GIVEN EXERCISE 1
Render the entries from the line containing "You are a GUI" through the end of the entries as a JSON list of strings, with one string per line. Skip blank lines and leave the pictures out.
>> start SOURCE PASSAGE
Seth Manfield was all business in the semifinals of Pro Tour Ixalan.

Nelson was advocating for taking out all the Rogue Refiners, while Manfield thought was a terrible idea. Nelson said that post-sideboarding was all about staying low to the ground, and not getting caught up in trying to grind—because Vehicles could out-grind you. Manfield thought that was crazy, simply crazy.

After thinking about it, seeming to vacillate back and forth, Manfield made a decision—he split the baby...unequally. He sided out three of the four Rogue Refiners, keeping in the fourth for good measure.

Game 3

The third game was Ihlenfeldt's opportunity to flip the script. He had lost the first two games and was in a hole. But maybe he could claw his way back into the match.

A few minutes into drawing opening hands, that didn't seem to be the case.

"It's not supposed to end like this," were the fateful words of Samuel Ihlenfeldt as he mulliganed down to five cards. Though Manfield was also down one card, Ihlenfeldt was on the play, and needed the ability to keep Manfield consistently off balance, not letting him get comfortable. His one-creature, two-Vehicle hand was not going to accomplish that.
>> end SOURCE PASSAGE
>> start INFORMATION SUPPLIED
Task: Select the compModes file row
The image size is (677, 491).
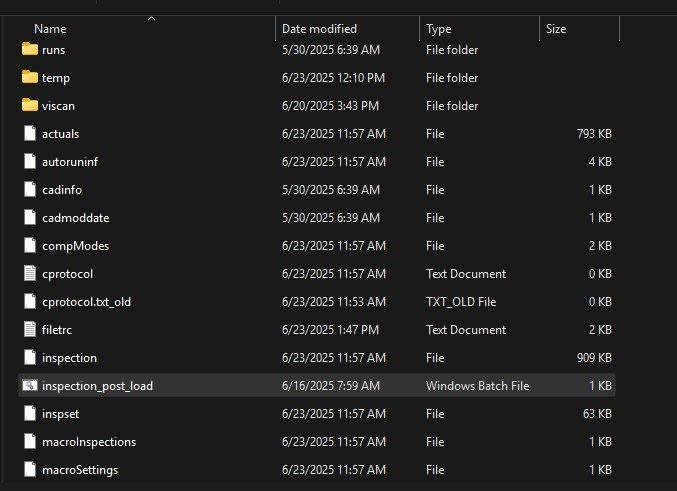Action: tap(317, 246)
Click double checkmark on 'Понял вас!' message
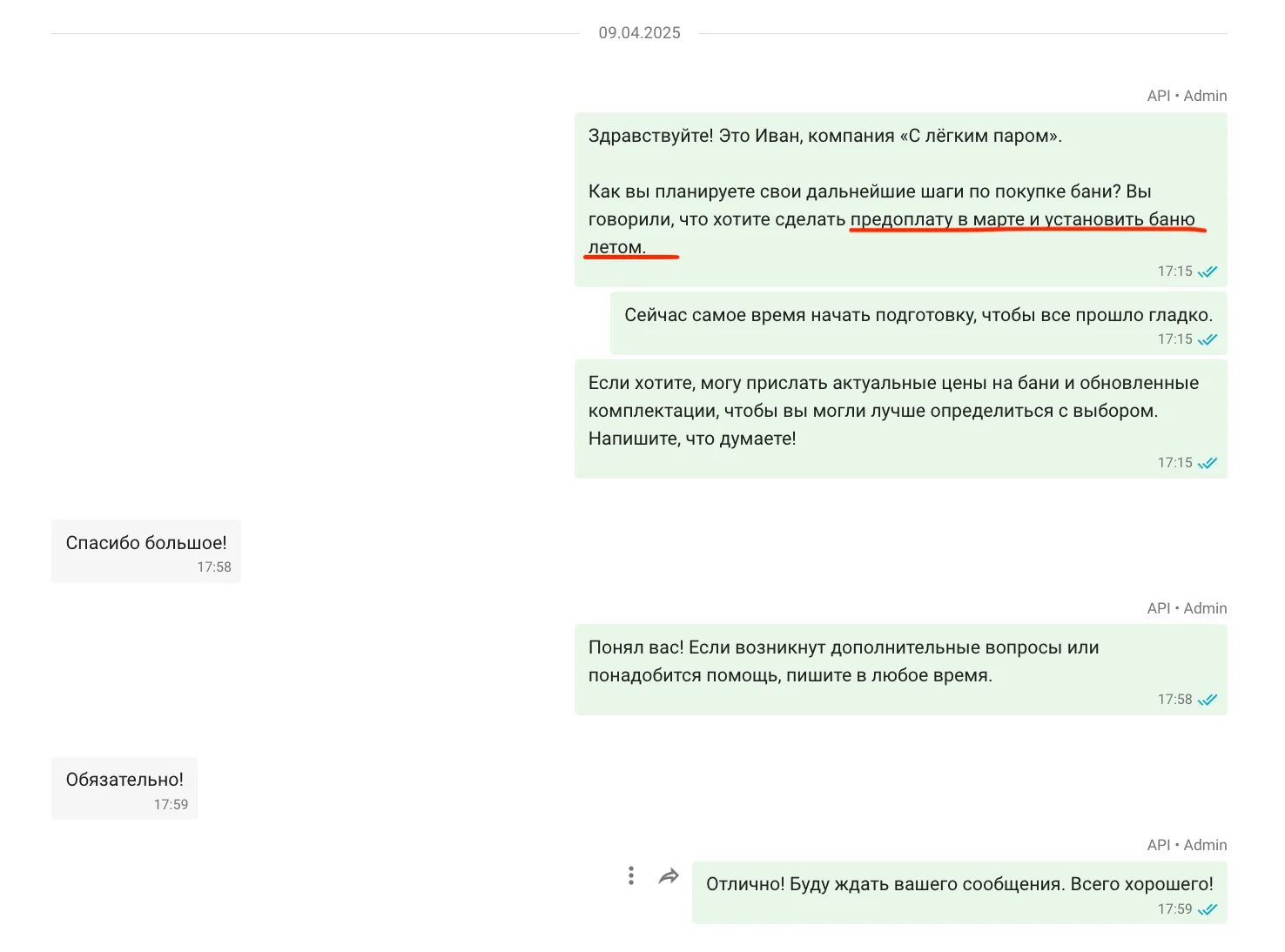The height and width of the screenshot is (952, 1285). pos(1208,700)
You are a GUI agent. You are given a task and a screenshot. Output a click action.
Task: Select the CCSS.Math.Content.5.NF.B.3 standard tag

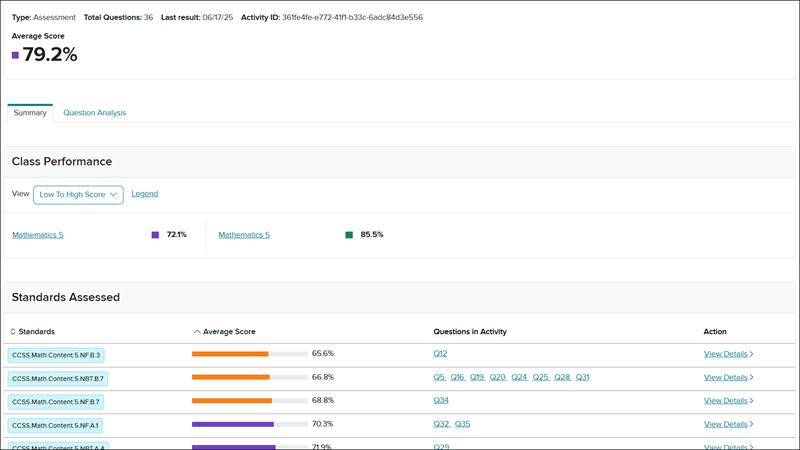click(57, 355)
>> end INFORMATION SUPPLIED
GIVEN EXERCISE 2
In the Pro Tour Ixalan match report, how many Rogue Refiners did Manfield side out?

PROBLEM SOLUTION 1
[
  "You are a GUI agent. You are given a task and a screenshot. Output a click action.",
  "Task: Select the CCSS.Math.Content.5.NF.B.3 standard tag",
  "click(57, 355)"
]

PROBLEM SOLUTION 2
Three of the four.